Mönchengladbach : Quirine Viersen ist Solistin im dritten Sinfoniekonzert

Im Theater wird Samuel Barbers Cellokonzert gespielt.

Um eventuellen Gerüchten und Widersprüchen gleich energisch vorzubeugen: weder findet das dritte Sinfoniekonzert der Niederrheinischen Sinfoniker in Viersen statt, noch wohnt die Solistin in der Nachbarstadt. Richtig ist allerdings, dass sie Quirine Viersen heißt. Sie kommt aus den Niederlanden und bringt als Empfehlung den Gewinn des renommierten Tschaikowsky-Preises 1994 in Moskau mit.

Am 12. und 13. Dezember, jeweils 20 Uhr, wird sie im Konzertsaal des Theaters an der Odenkirchener Straße Samuel Barbers Cellokonzert spielen, ein Werk, dem man in Konzertsälen nur selten begegnet. Mit den Niederrheinischen Sinfonikern wurde es noch nie aufgeführt. Diego Martin-Etxebarria muss nicht lange überlegen, woran das liegt.
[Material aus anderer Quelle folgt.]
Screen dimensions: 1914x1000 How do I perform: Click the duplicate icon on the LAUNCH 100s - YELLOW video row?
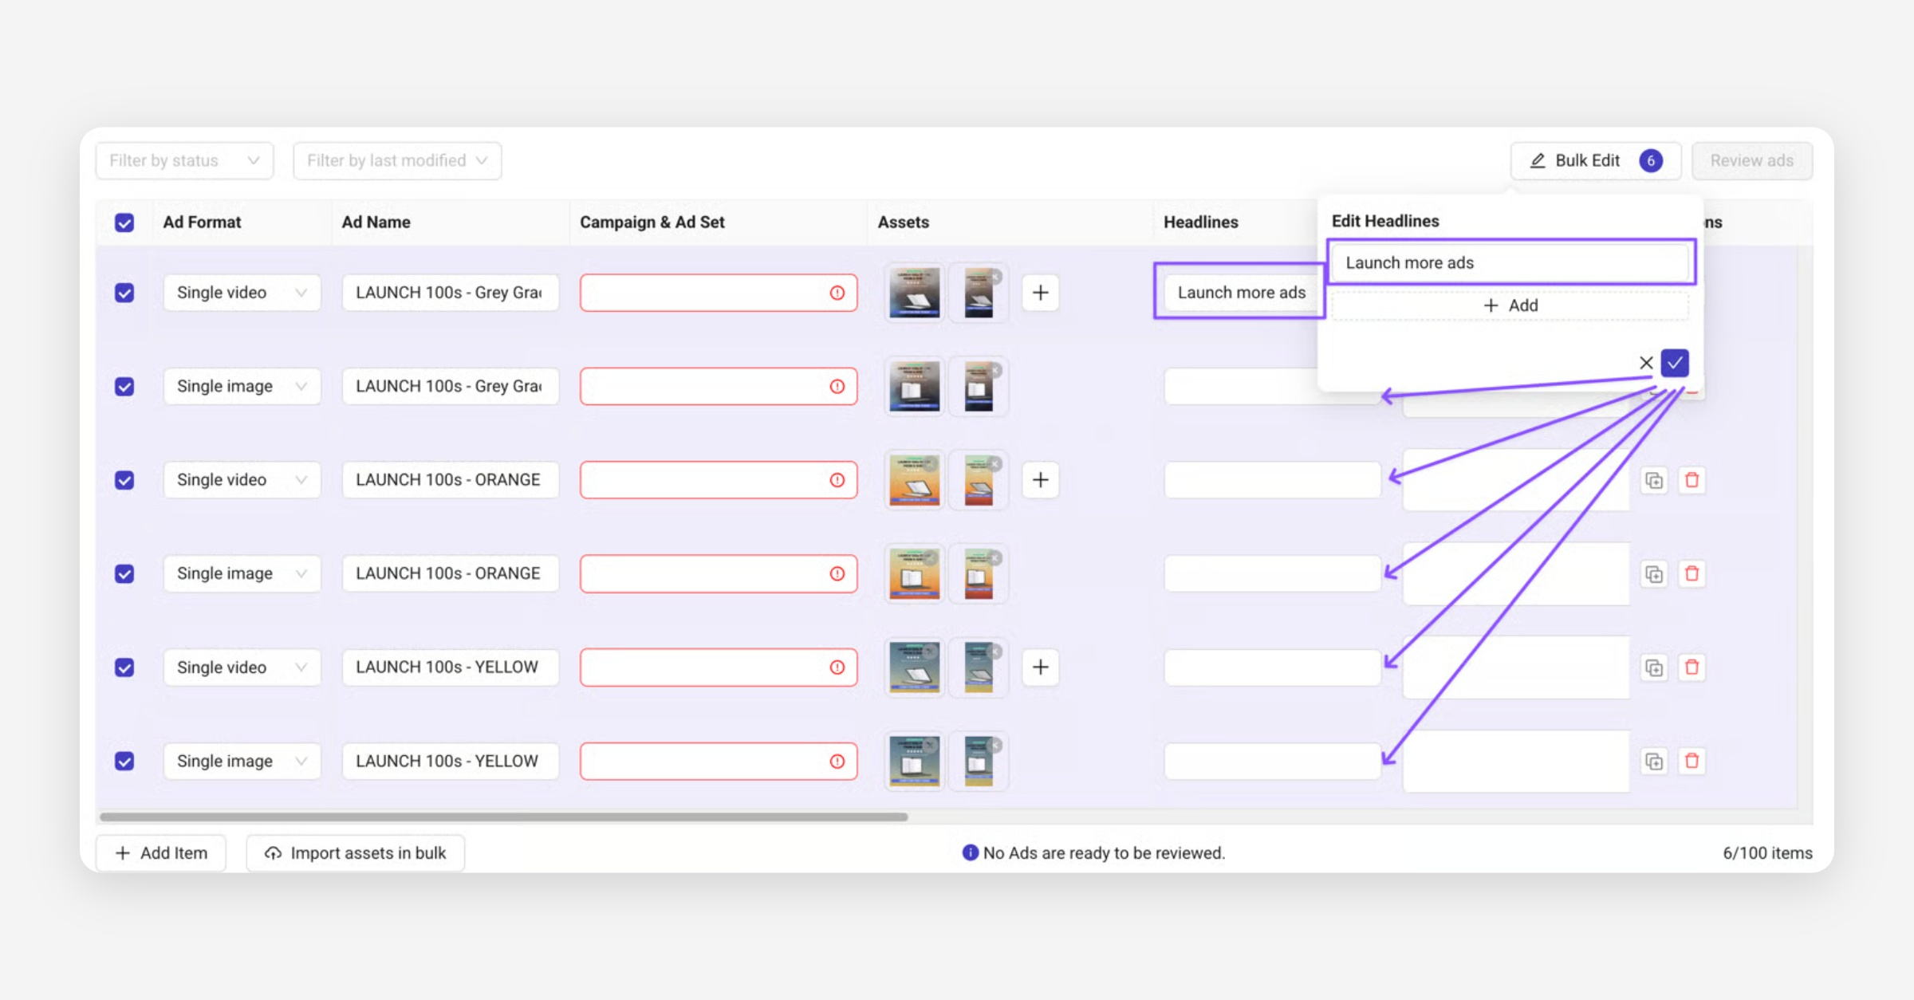[1654, 667]
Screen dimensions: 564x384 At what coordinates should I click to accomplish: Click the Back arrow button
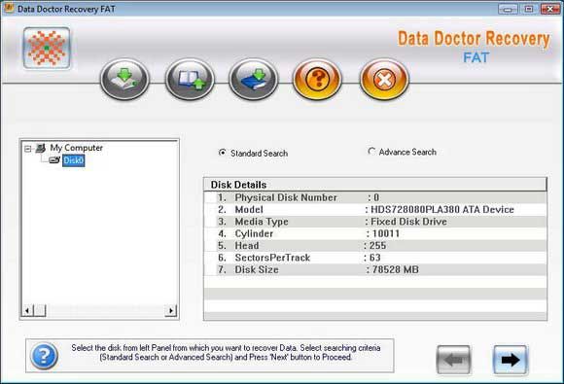453,360
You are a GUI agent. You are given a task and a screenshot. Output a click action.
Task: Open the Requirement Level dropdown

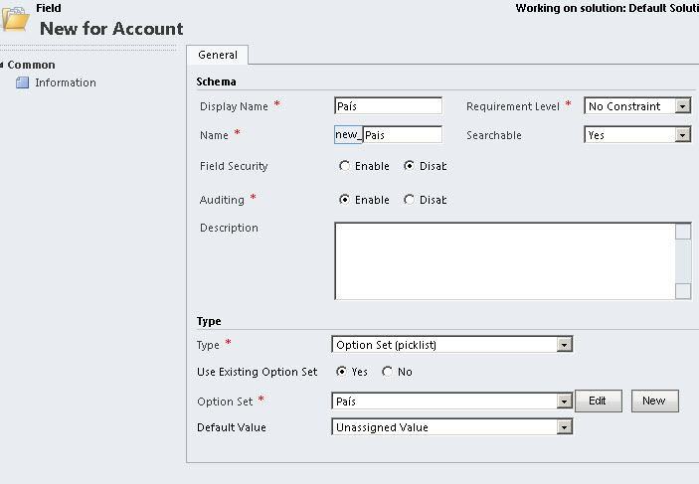[682, 106]
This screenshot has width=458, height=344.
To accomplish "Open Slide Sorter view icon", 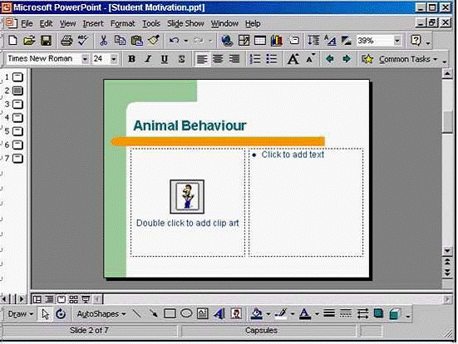I will [73, 299].
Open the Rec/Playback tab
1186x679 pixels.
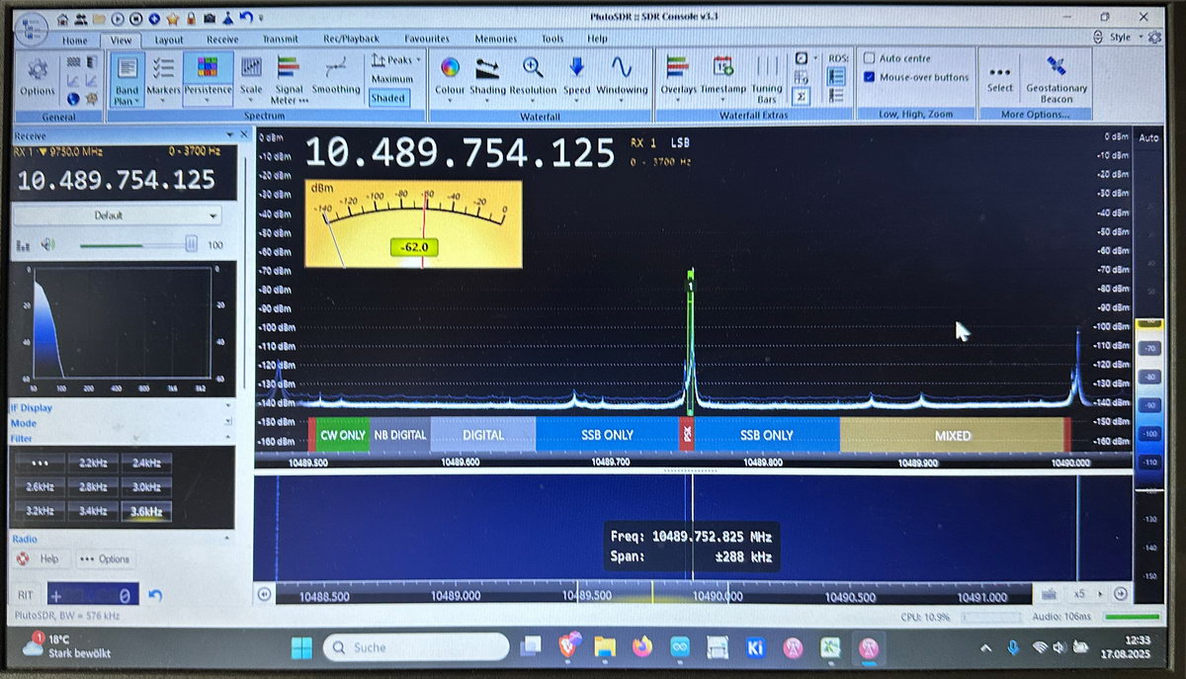(x=351, y=39)
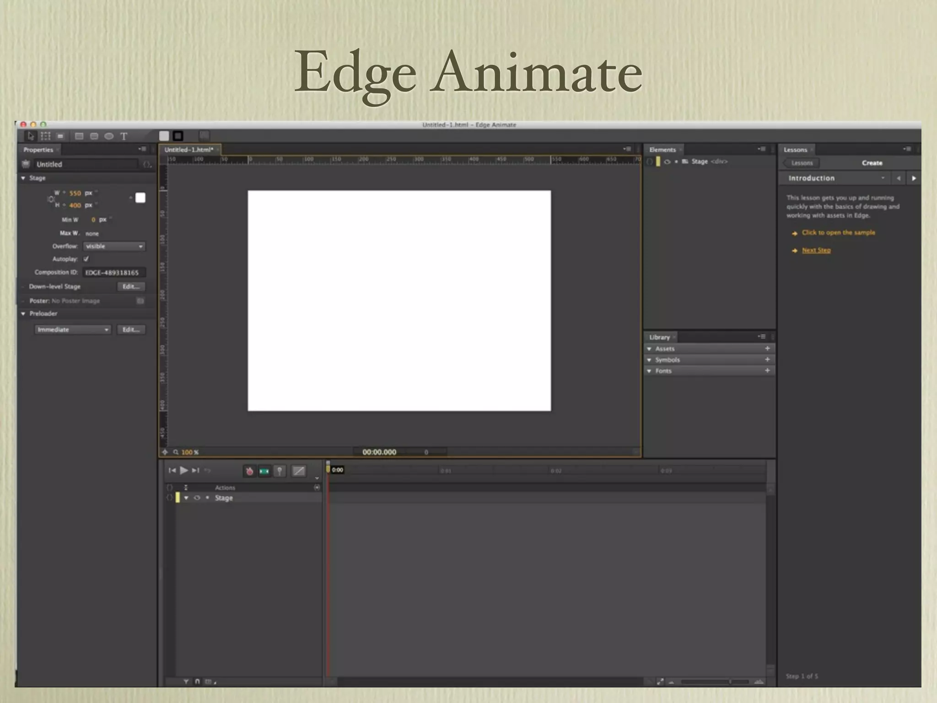Open the Create tab in Lessons

(x=872, y=163)
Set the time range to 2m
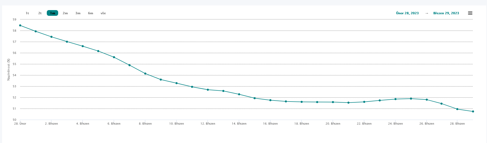 point(65,13)
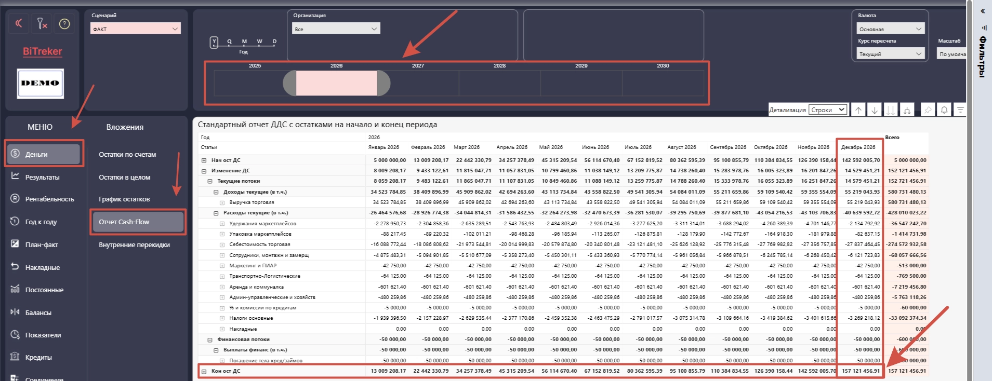Open the График остатков report

coord(124,199)
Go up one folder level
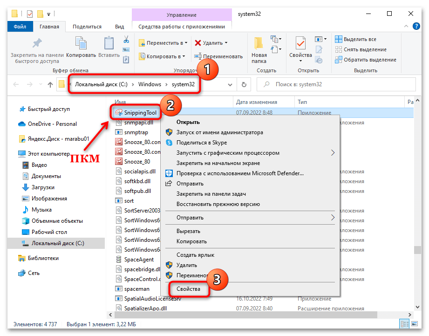 click(50, 84)
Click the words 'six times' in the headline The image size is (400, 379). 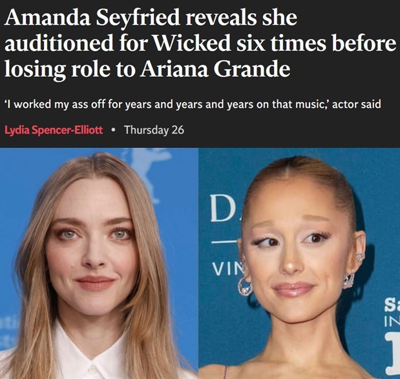[x=281, y=43]
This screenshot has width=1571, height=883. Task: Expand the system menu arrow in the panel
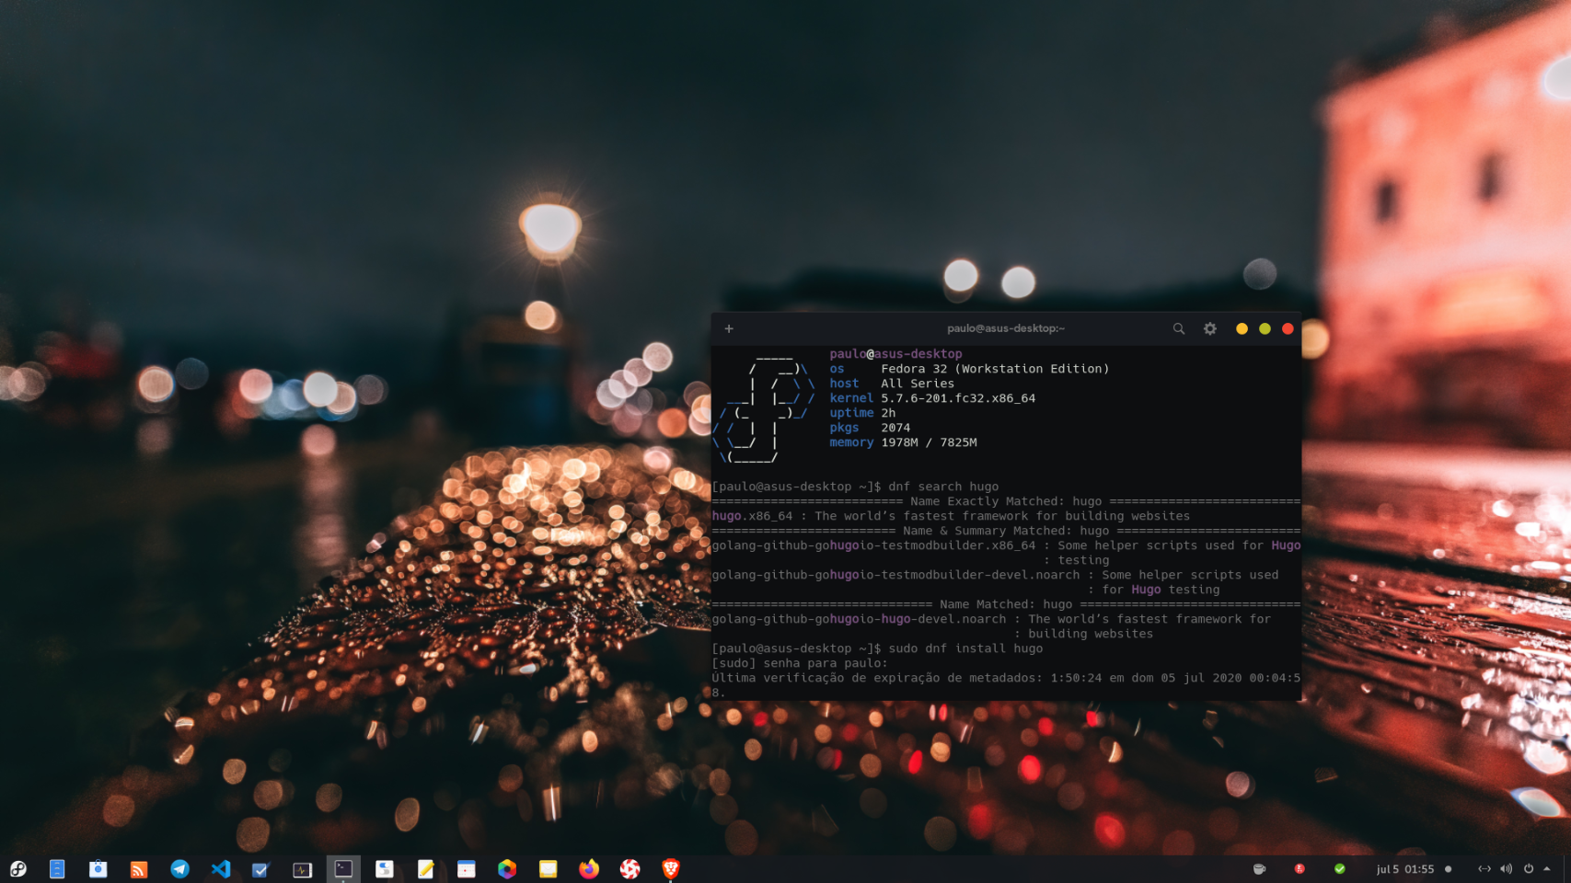click(x=1547, y=868)
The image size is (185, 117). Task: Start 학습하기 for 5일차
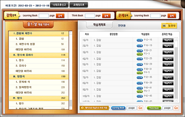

Der erste Kapellmeister des Theaters und Stellvertreter des Generalmusikdirektors Mihkel Kütson wird das Konzert dirigieren. Er hat hat die Partitur genau studiert und weiß: „Die Schwierigkeiten fürs Orchester sind überschaubar. Aber die Solostimme ist ungeheuer schwer, noch schwerer, als sie klingt. Deshalb meiden viele Cellisten dieses Konzert, Quirine Viersen gehört zu den Ausnahmen.“ Musikalisch ist das Konzert eher konventionell konzipiert. Die Harmonien bleiben weitgehend im tonalen Rahmen; die ersten beiden Sätzen betonen das melodische, der dritte das rhythmische Element.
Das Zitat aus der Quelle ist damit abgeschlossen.